Directions for this task ->
Copy the records below verbatim, line for line.
========================================
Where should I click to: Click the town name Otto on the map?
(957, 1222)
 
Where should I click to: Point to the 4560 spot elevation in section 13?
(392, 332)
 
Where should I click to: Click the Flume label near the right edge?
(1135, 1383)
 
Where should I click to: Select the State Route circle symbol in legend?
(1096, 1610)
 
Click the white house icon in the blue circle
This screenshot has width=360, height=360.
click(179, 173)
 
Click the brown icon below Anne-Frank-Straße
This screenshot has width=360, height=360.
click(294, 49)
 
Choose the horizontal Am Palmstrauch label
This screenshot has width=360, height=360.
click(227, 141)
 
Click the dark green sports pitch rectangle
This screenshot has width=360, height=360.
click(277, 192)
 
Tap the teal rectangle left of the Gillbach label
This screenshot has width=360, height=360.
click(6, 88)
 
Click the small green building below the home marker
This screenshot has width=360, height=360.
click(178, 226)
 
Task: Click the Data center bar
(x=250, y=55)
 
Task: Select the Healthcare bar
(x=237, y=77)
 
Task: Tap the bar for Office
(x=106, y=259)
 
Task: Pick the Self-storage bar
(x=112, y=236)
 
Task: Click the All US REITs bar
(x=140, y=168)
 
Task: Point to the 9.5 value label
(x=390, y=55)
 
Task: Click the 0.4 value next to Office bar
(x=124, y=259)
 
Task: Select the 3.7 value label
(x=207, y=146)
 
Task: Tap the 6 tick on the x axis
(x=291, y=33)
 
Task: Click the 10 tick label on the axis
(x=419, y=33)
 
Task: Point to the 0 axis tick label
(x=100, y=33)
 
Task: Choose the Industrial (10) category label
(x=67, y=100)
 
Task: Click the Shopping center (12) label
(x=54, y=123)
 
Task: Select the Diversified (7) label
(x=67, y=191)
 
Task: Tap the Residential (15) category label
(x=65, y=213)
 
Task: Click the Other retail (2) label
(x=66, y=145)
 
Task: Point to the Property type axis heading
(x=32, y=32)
========================================
Answer for the task ->
Where should I click to: Click the town name Otto on the map?
(957, 1222)
 
Where should I click to: Point to the 4560 spot elevation in section 13?
(392, 332)
 
Where should I click to: Click the Flume label near the right edge?
(1135, 1383)
 
Where should I click to: Select the State Route circle symbol in legend?
(1096, 1610)
 
Click the white house icon in the blue circle
This screenshot has width=360, height=360.
click(179, 173)
 
Click the brown icon below Anne-Frank-Straße
This screenshot has width=360, height=360.
click(294, 49)
 
Choose the horizontal Am Palmstrauch label
This screenshot has width=360, height=360.
click(227, 141)
 
Click the dark green sports pitch rectangle
This screenshot has width=360, height=360.
click(277, 192)
 
Tap the teal rectangle left of the Gillbach label
This screenshot has width=360, height=360.
click(6, 88)
 
Click the small green building below the home marker
This screenshot has width=360, height=360.
click(178, 226)
 
Task: Click the Data center bar
(x=250, y=55)
 
Task: Select the Healthcare bar
(x=237, y=77)
 
Task: Tap the bar for Office
(x=106, y=259)
 
Task: Pick the Self-storage bar
(x=112, y=236)
 
Task: Click the All US REITs bar
(x=140, y=168)
 
Task: Point to the 9.5 value label
(x=390, y=55)
 
Task: Click the 0.4 value next to Office bar
(x=124, y=259)
 
Task: Select the 3.7 value label
(x=207, y=146)
 
Task: Tap the 6 tick on the x axis
(x=291, y=33)
 
Task: Click the 10 tick label on the axis
(x=419, y=33)
 
Task: Point to the 0 axis tick label
(x=100, y=33)
 
Task: Choose the Industrial (10) category label
(x=67, y=100)
 
Task: Click the Shopping center (12) label
(x=54, y=123)
 
Task: Select the Diversified (7) label
(x=67, y=191)
 
Task: Tap the Residential (15) category label
(x=65, y=213)
 
Task: Click the Other retail (2) label
(x=66, y=145)
 
Task: Point to the Property type axis heading
(x=32, y=32)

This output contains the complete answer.